> _Work request_: Below are entries to examine: work out how many lines contain the word "attack", and give only that number.

☆ ☆ ☆ ☆ ☆ ☆ ☆

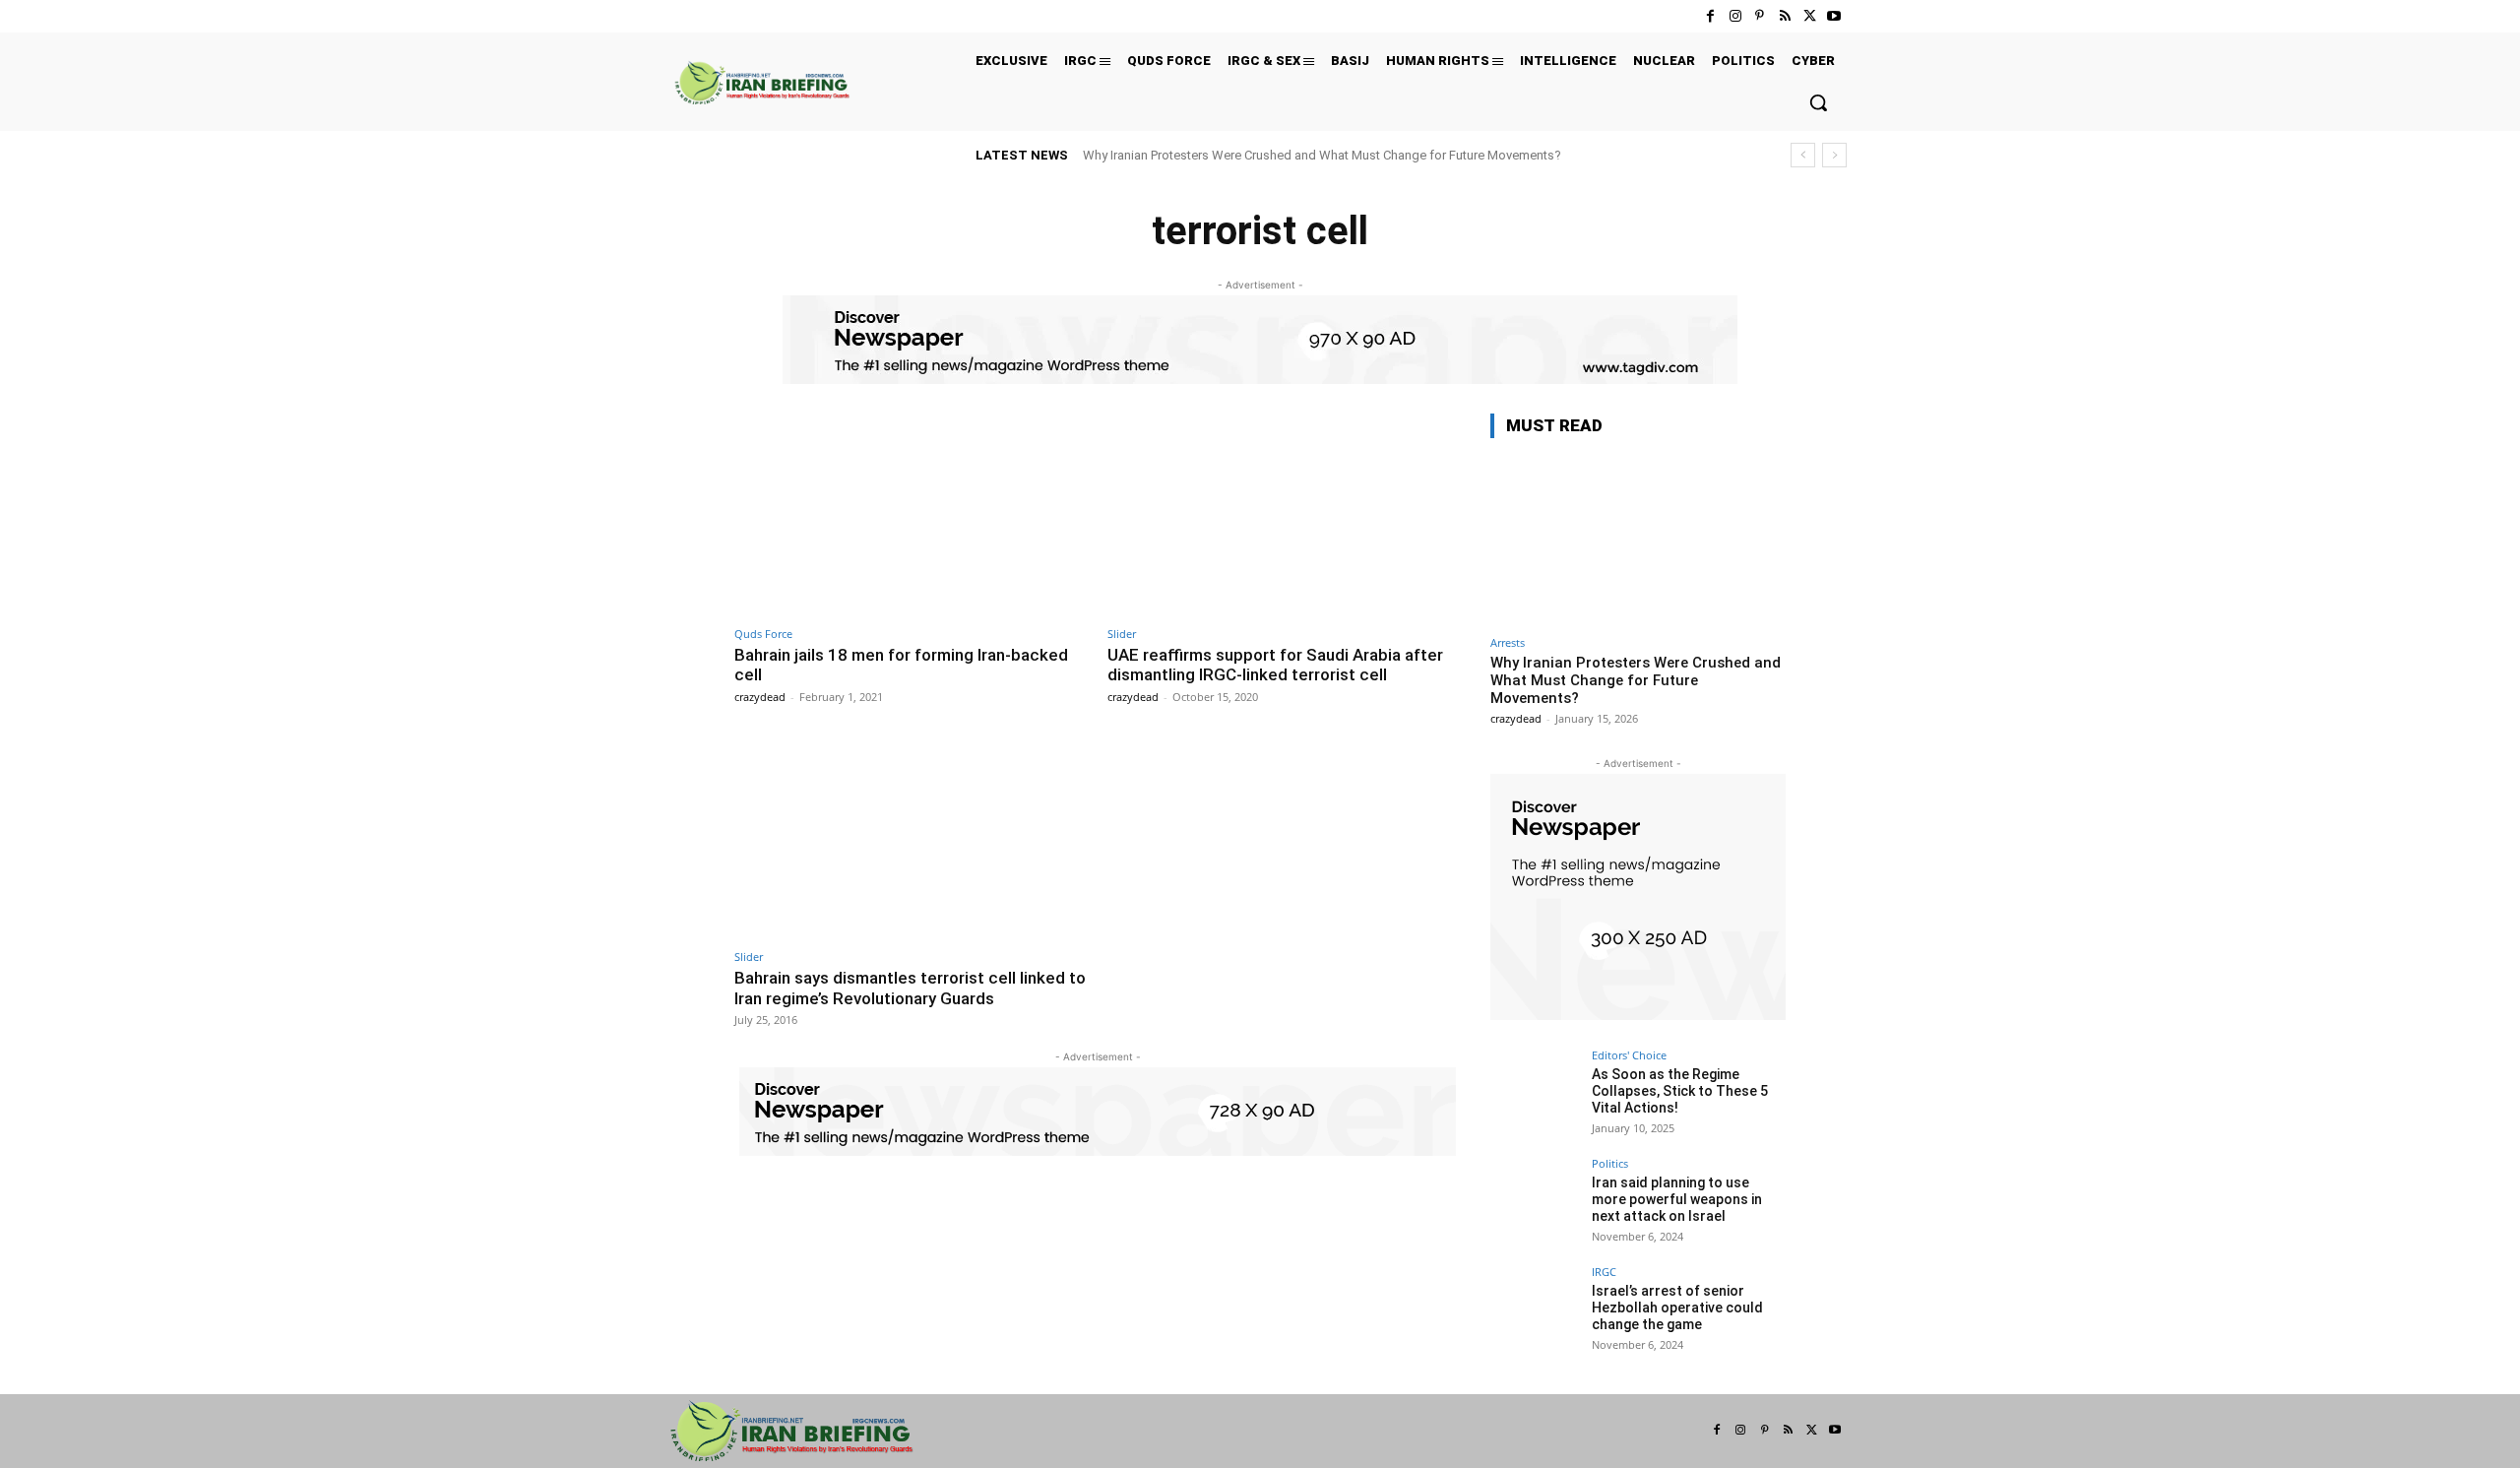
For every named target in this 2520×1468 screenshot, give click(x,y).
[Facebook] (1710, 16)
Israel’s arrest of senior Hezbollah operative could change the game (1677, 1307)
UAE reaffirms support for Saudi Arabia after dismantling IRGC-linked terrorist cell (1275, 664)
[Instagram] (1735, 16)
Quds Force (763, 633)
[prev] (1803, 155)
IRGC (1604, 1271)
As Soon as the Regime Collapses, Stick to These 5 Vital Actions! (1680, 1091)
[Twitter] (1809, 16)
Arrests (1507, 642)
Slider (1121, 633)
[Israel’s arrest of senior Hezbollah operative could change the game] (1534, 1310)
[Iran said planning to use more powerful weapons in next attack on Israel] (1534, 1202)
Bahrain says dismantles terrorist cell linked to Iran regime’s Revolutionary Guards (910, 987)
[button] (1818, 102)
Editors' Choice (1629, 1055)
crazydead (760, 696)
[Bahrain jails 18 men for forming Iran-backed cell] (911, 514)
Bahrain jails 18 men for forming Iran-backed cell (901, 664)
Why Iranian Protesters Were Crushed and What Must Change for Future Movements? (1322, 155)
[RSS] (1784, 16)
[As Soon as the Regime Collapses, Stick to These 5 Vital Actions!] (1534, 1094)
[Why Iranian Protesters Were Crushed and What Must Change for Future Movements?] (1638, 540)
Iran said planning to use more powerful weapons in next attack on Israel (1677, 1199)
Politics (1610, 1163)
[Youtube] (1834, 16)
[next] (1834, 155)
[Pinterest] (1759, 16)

☆ ☆ ☆ ☆ ☆ ☆ ☆

> _Problem solution_: 2